The Peter G. Dodge Foundation (PGDF) will sponsor The Addicted Brain and New Treatment Frontiers: Sixth Annual Aspen Brain Forum, presented by the New York Academy of Sciences, Science Translational Medicine, and The Aspen Brain Forum Foundation, to be held in New York City May 18-20, 2016. The conference, held at the Academy and via simulcast Webinar, will explore research that suggests that drug and alcohol addiction-which contributes to the death of more than 90,000 Americans annually-is strongly related to neurobiological changes in the brain, and will push progress on the nascent field of neuroscience-based therapeutic strategies. Keynote speakers include Dr. Nora Volkow, Director of the National Institute on Drug Abuse, and Dr. George Koob, Director of the National Institute on Alcohol Abuse and Alcoholism.
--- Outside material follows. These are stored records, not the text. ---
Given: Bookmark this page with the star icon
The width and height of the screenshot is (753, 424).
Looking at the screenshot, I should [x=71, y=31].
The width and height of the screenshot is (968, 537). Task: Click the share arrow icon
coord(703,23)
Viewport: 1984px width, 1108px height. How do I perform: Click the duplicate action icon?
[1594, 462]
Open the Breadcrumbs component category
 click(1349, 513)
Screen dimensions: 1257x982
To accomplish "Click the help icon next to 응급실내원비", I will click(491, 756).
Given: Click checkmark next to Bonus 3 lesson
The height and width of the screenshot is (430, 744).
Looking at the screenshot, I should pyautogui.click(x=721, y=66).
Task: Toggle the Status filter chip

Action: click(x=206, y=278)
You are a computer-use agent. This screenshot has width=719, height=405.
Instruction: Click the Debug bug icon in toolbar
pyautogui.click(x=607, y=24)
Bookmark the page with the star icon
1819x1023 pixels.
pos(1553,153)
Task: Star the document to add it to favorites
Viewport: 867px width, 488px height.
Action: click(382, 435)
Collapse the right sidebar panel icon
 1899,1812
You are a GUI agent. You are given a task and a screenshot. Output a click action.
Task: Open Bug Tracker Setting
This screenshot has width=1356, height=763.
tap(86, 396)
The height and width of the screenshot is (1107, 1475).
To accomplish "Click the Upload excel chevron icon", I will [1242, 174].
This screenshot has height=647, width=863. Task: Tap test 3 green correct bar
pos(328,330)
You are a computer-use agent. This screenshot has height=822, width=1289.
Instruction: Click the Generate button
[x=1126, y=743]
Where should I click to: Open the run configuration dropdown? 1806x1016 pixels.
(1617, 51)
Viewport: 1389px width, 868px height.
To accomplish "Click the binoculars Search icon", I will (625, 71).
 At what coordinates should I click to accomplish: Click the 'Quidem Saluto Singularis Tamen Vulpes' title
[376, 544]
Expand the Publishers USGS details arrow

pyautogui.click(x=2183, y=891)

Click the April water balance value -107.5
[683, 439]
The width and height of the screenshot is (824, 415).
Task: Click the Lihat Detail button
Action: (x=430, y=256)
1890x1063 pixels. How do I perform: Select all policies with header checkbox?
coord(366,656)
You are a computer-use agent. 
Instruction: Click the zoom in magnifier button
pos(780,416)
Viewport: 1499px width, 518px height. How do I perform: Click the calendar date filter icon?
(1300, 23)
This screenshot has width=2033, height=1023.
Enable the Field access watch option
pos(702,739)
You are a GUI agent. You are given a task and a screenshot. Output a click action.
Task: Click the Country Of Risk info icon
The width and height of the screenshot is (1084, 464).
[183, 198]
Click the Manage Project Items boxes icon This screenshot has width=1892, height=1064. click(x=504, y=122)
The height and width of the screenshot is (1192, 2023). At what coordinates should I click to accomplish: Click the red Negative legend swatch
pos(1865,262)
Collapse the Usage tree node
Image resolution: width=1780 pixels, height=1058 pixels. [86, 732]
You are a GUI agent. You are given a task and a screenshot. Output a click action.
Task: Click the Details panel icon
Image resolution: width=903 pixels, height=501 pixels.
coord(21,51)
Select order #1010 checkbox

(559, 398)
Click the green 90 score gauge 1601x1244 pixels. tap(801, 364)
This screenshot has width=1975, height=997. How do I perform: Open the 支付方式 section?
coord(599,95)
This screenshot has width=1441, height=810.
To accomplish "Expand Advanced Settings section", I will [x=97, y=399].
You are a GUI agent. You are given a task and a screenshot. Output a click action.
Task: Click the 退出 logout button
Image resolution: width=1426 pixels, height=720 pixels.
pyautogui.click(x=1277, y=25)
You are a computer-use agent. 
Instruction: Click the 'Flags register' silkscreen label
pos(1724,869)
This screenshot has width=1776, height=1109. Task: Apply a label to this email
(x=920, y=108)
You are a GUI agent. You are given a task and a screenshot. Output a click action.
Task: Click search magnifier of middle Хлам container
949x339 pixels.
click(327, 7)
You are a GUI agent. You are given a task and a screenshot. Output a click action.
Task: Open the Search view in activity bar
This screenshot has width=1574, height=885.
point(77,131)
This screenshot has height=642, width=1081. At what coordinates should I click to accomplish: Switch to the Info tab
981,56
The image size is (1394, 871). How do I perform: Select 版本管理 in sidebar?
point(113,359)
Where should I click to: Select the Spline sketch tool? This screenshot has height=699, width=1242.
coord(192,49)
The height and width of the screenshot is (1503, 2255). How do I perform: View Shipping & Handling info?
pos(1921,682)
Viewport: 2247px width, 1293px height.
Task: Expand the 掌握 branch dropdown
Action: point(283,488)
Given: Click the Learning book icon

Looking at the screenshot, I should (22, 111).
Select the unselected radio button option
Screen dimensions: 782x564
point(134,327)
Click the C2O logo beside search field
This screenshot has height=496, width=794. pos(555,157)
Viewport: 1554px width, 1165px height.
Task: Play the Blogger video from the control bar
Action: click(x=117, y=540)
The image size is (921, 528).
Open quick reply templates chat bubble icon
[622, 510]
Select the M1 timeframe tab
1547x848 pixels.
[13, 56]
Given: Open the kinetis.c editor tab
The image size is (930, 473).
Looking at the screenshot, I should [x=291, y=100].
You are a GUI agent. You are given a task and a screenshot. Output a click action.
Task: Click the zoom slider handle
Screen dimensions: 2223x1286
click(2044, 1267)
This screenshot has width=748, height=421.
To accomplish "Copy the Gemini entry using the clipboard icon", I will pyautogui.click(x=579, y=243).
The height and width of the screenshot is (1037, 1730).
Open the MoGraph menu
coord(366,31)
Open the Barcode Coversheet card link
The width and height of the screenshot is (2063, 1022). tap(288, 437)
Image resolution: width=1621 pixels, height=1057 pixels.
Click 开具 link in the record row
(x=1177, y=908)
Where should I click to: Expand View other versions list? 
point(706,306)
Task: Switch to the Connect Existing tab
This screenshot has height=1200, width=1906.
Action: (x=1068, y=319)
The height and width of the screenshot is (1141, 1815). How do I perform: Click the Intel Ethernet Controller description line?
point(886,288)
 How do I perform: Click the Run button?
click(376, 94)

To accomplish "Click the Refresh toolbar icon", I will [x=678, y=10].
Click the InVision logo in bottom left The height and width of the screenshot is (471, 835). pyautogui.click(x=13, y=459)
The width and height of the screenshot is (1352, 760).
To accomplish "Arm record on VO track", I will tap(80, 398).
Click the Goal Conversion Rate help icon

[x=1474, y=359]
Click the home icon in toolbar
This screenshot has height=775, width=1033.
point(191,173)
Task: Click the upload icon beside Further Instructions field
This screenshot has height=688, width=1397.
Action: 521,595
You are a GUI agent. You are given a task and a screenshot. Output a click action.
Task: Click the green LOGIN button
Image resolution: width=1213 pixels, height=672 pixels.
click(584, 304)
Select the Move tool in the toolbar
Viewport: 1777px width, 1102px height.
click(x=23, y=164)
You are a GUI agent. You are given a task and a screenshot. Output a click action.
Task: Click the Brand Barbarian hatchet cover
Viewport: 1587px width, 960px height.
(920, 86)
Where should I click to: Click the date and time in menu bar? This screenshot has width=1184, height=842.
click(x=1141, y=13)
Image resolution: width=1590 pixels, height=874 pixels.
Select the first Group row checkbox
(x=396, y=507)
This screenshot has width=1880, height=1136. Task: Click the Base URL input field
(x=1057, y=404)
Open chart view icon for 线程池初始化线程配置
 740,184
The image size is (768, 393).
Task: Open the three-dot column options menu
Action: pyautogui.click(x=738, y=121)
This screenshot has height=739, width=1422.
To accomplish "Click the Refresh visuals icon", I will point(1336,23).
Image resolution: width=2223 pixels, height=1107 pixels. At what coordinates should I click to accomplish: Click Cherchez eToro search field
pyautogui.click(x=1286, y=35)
PGDF’s sponsorship is in support of a lecture by Dr. A. Thomas McLellan, entitled Healthcare Systems and Policy in the Management of Care for Addiction. Dr. McLellan is the founder and Chairman of the Board of the Treatment Research Institute, and served as the Deputy Director of the Office of National Drug Control Policy under the Obama administration. He has been leading efforts to integrate treatment of substance use disorders into mainstream healthcare for many years.
Healthcare Systems and Policy in the Management of Care for Addiction
A. Thomas McLellan, PhD, Treatment Research Institute, Philadelphia, Pennsylvania, United States
Although substance use disorders are serious public health problems in their own right, and they affect the quality and costs of many other forms of healthcare, they have been segregated from the rest of mainstream healthcare. Most insurance plans have not fully covered addiction treatment and less than 10% of medical, nursing or pharmacy schools offer even a one-semester course in substance use disorders. Thus, specialty addiction treatment programs regularly fail to recognize and treat the medical problems that occur in over 50% of their patients; and general medical care regularly fails to recognize or address even severe addictions that occur in 20~60% of patients in healthcare settings. This has been a costly mistake. Unrecognized and unaddressed substance use disorders cost mainstream healthcare over $120 billion annually in misdiagnosis, poor adherence, rapid re-admissions to hospitals and fatal medical errors. The presentation will discuss the history and rationale behind this system segregation, detail some of the most significant healthcare management problems segregation has caused, and describe examples of how integrated care has increased the quality and reduced the costs of mainstream medicine.